--- Task prompt ---
Extract each line of the records that contains the string "profile". Matching is case-sensitive.

Raw records:
# # #

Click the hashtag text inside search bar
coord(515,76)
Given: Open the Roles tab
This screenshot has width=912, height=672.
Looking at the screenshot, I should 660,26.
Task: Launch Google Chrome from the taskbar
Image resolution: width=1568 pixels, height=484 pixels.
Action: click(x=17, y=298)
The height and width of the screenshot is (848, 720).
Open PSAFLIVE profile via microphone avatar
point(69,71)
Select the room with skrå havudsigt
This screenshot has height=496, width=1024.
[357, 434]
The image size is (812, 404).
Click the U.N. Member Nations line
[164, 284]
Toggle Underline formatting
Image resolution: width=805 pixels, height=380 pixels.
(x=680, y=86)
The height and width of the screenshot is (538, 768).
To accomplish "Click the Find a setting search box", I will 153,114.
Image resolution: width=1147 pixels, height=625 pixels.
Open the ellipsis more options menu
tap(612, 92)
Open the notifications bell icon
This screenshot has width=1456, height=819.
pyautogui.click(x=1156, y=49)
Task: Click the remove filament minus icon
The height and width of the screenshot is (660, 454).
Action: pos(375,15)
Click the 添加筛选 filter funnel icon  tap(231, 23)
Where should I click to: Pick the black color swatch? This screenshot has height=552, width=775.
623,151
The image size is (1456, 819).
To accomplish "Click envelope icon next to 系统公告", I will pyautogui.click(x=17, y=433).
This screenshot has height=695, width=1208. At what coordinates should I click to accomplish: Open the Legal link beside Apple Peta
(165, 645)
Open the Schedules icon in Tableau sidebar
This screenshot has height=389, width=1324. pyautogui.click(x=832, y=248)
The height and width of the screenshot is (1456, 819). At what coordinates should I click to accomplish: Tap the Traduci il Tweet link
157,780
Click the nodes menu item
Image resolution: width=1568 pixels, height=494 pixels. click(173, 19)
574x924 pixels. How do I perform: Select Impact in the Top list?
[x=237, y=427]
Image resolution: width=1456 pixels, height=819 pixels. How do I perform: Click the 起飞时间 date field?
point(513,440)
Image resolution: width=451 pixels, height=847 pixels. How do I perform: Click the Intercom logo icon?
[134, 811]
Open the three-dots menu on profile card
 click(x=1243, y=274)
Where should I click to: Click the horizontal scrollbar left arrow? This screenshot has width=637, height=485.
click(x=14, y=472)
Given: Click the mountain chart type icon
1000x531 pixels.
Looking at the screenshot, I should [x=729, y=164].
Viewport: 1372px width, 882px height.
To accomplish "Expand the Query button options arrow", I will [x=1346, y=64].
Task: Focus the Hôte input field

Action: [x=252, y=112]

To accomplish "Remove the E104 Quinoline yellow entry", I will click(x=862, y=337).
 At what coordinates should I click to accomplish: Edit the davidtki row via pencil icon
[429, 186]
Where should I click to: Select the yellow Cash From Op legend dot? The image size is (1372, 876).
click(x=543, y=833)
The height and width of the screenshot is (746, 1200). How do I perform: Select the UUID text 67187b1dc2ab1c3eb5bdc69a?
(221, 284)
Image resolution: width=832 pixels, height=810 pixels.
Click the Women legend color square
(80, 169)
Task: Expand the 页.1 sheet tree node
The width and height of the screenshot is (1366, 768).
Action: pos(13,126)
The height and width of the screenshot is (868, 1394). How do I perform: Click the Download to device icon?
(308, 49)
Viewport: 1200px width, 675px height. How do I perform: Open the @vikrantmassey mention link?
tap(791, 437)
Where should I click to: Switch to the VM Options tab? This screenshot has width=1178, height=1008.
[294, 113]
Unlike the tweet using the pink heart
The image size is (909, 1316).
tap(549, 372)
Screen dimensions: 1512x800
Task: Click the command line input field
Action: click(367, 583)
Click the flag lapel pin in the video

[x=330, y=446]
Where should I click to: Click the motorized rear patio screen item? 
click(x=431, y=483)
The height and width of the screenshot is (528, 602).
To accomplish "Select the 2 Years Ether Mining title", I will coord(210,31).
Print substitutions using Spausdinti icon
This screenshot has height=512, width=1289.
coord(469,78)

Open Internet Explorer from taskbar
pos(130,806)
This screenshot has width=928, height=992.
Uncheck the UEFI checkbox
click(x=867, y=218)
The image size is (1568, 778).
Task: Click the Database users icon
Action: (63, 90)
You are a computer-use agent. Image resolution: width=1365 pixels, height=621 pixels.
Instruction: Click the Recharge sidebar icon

# # #

--- Complete answer ---
Open PSAFLIVE profile via microphone avatar
Open the three-dots menu on profile card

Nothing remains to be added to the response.